AJPS Author Summary of “How Getting the Facts Right Can Fuel Partisan Motivated Reasoning” by Martin Bisgaard

Are citizens able to get the facts right? Ideally, we want them to. If citizens are to punish or reward incumbent politicians for how real-world conditions have changed, citizens need to know whether these conditions have changed for better or for worse. If economic growth stalls, crime rates plummet or unemployment soars, citizens should take due notice and change their perceptions of reality accordingly. But are citizens able—or willing—to do so?
Considerable scholarly discussion revolves around this question. Decades of research suggest that citizens often bend the same facts in ways that are favorable to their own party. In one of the most discussed examples, citizens identifying with the incumbent party tend to view economic conditions much more favorably than citizens identifying with the opposition do. However, more recent work suggests that citizens are not always oblivious to a changing reality. Across both experimental and observational work, researchers have found that partisans sometimes react “in a similar way to changes in the real economy” (De Vries, Hobolt and Tilley 2017, 115); that they “learn slowly toward common truth” (Hill 2017, 1404); and that they “heed the facts, even when doing so forces them to separate from their ideological attachments” (Wood and Porter 2016, 3). Sometimes, even committed partisans can get the facts right.
In my article, however, I develop and test an argument that is overlooked in current discussion. Although citizens of different partisan groups may sometimes accept the same facts, they may just find other ways of making reality fit with what they want to believe.

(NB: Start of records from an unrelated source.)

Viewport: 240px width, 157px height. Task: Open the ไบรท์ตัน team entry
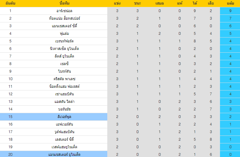point(65,71)
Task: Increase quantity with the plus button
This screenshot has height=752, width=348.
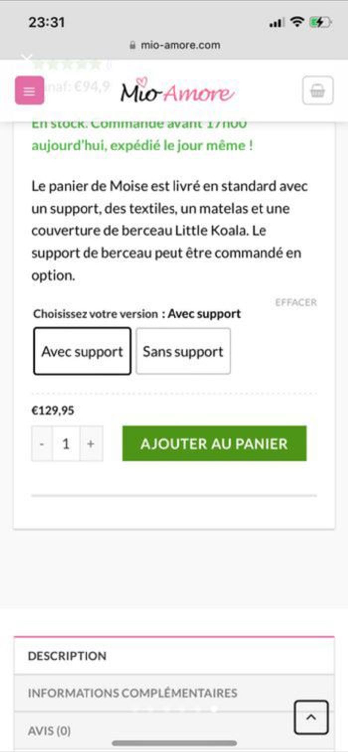Action: coord(91,444)
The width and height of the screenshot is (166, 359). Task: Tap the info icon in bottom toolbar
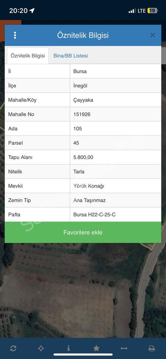[x=69, y=348]
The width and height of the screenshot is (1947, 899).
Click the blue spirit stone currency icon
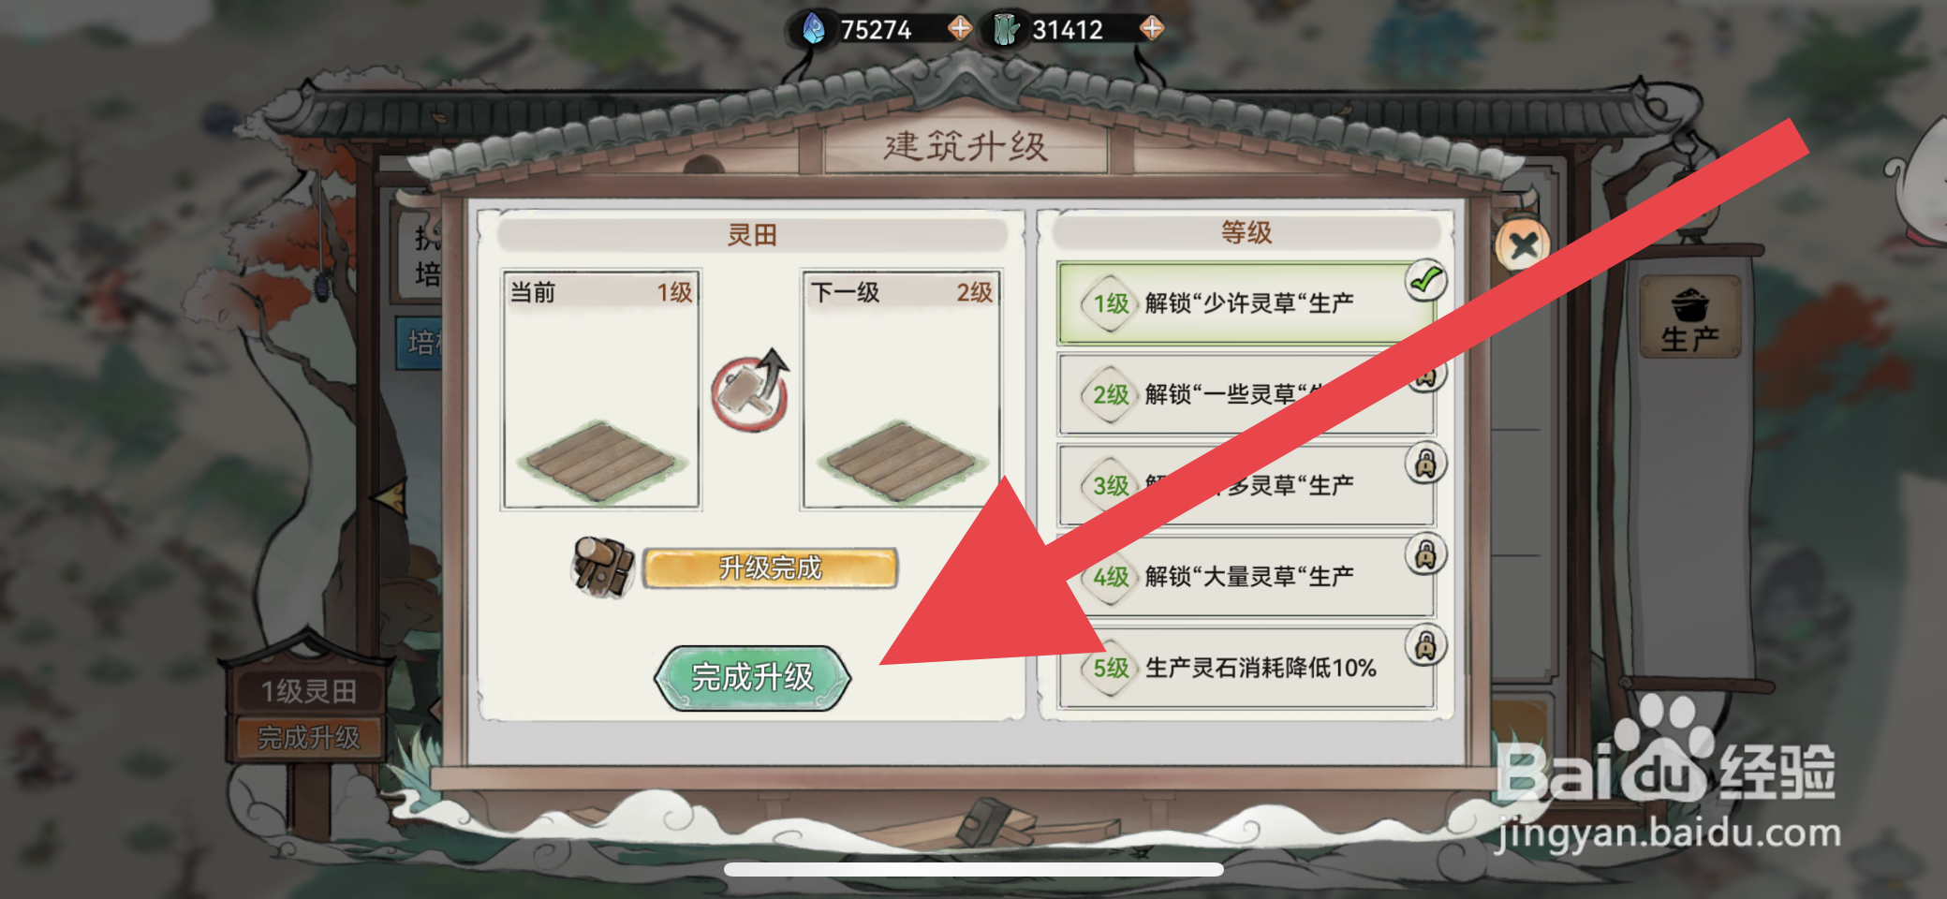814,29
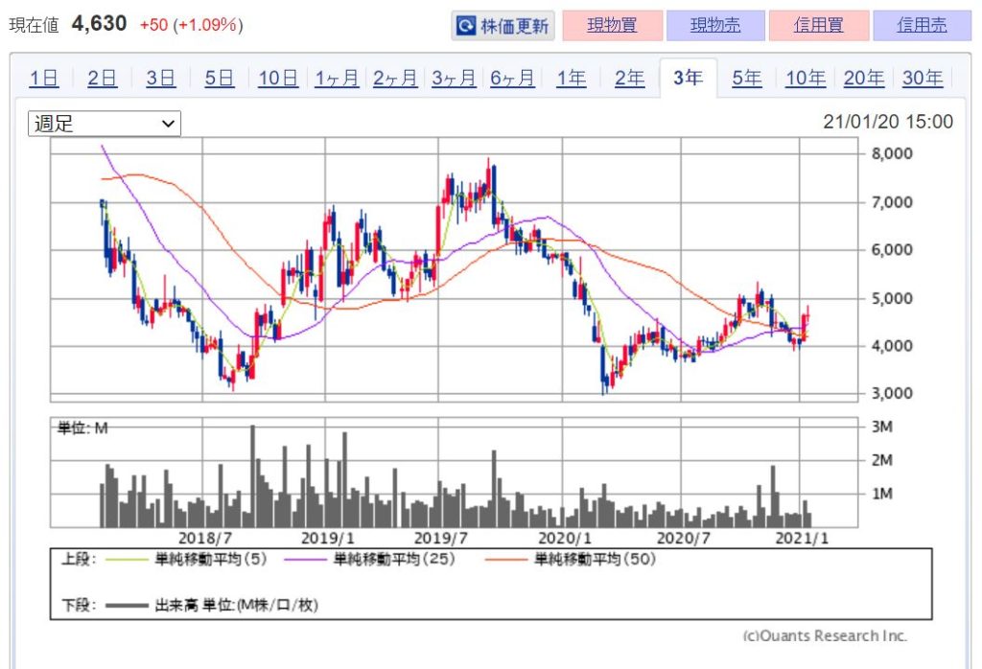Switch to the 1日 chart tab
Screen dimensions: 982x669
(43, 79)
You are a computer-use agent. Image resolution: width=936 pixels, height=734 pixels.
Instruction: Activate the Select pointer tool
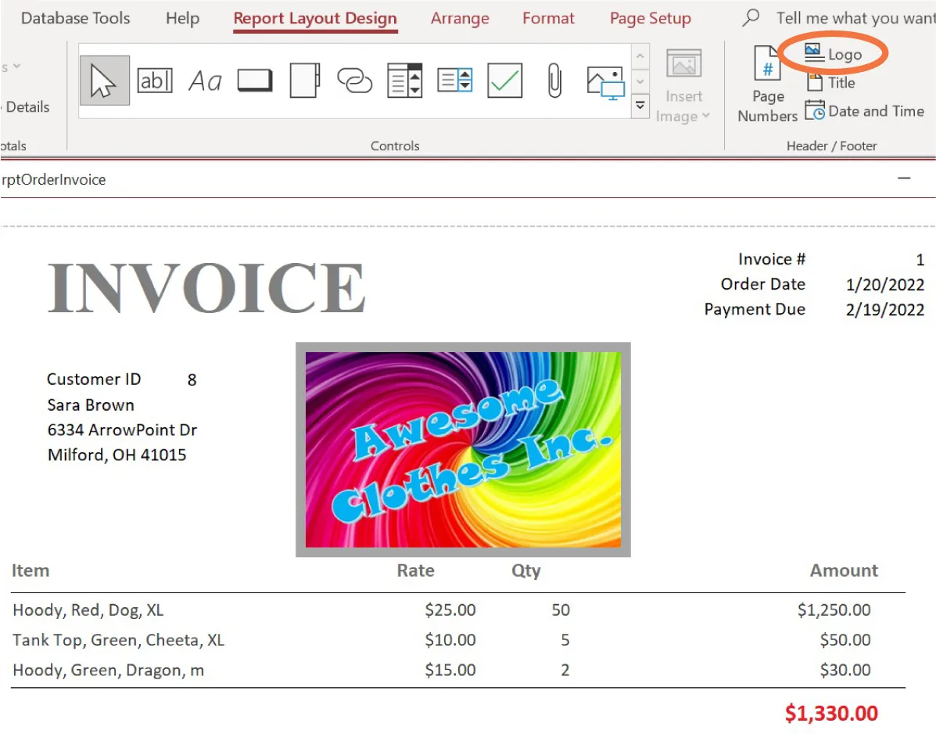[x=104, y=79]
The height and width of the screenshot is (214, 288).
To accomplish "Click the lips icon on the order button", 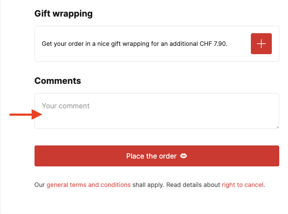I will (x=184, y=156).
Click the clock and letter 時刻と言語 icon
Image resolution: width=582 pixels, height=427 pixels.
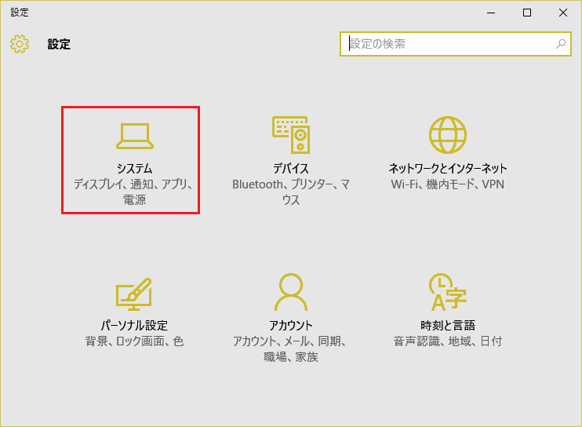448,293
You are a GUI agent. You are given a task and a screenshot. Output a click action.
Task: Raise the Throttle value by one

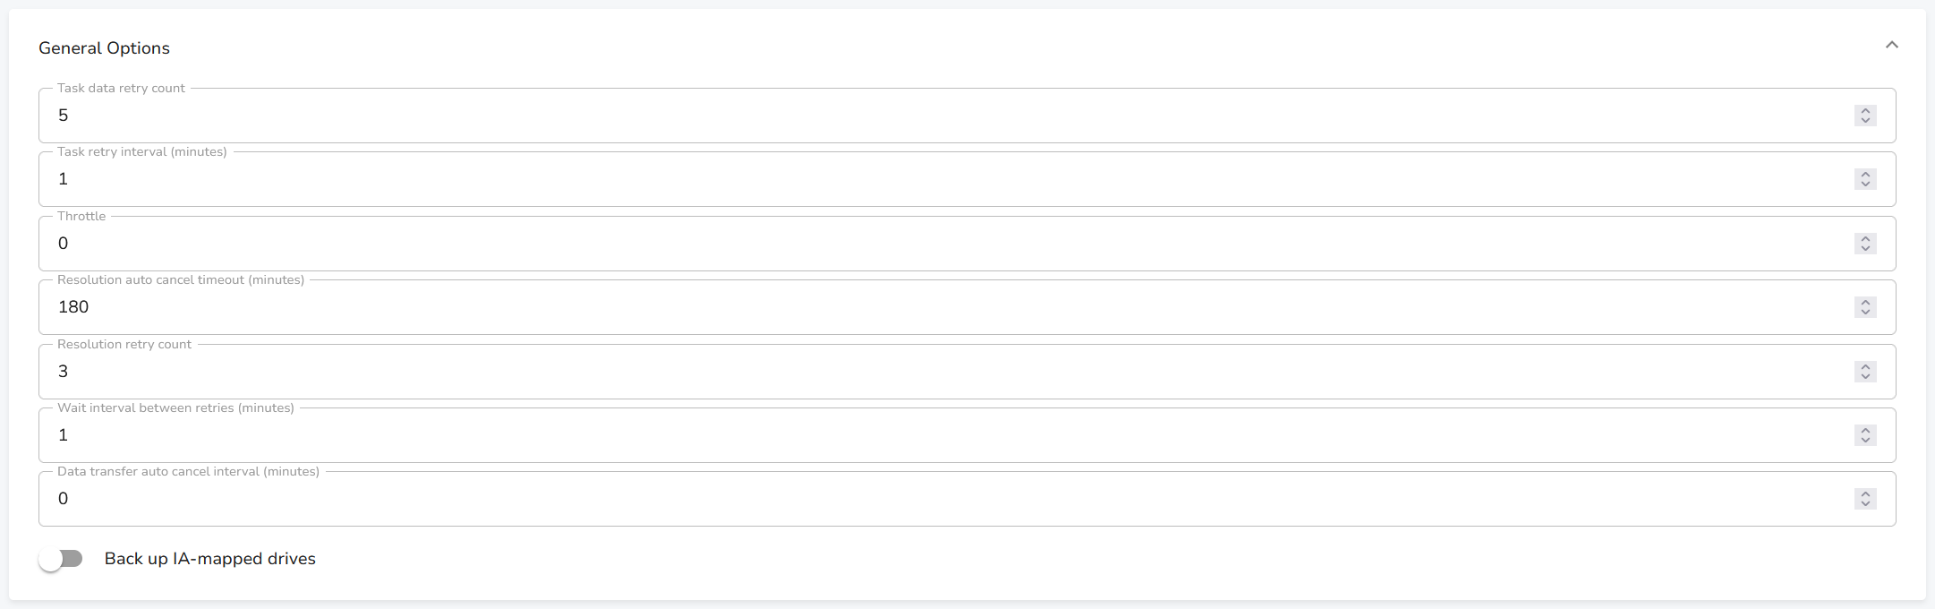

One such way, I demonstrate, is through the selective allocation of credit and blame.
I conducted four randomized experiments in the United States and Denmark, exposing participants to either negative or positive news about economic growth. Across these experiments, I found that while partisans updated their perceptions of the national economy in the same way, they attributed responsibility in a highly selective fashion, crediting their own party for success and blaming other actors for failure. Furthermore, I exposed citizens to credible arguments about why (not) the incumbent was responsible, yet it did little to temper partisan motivated reasoning. Rather, respondents dramatically shifted how they viewed the persuasiveness of the same arguments depending on whether macroeconomic circumstances were portrayed as good or bad. Lastly and using open-ended questions where respondents were not explicitly prompted to consider the responsibility of the President or government, I found that citizens spontaneously mustered up attributional arguments that fit their preferred conclusion. These findings have important implications for the current discussion on fake news and misinformation: Correcting people’s factual beliefs may just lead them to find other ways of rationalizing reality.
About the Author: Martin Bisgaard is Assistant Professor in the Department of Political Science at Aarhus University. Bisgaard’s research “How Getting the Facts Right Can Fuel Partisan Motivated Reasoning (https://doi.org/10.1111/ajps.12432) is now available in Early View and will appear in a forthcoming issue of the American Journal of Political Science.
Works cited:
De Vries, Catherine E., Sara B. Hobolt, and James Tilley. 2017. “Facing up to the facts.”
Electoral Studies 51: 115–22.
Hill, Seth J. 2017. “Learning Together Slowly.” Journal of Politics 79(4): 1403–18.
Wood, Thomas, and Ethan Porter. Forthcoming. “The Elusive Backfire Effect.” Political Behavior.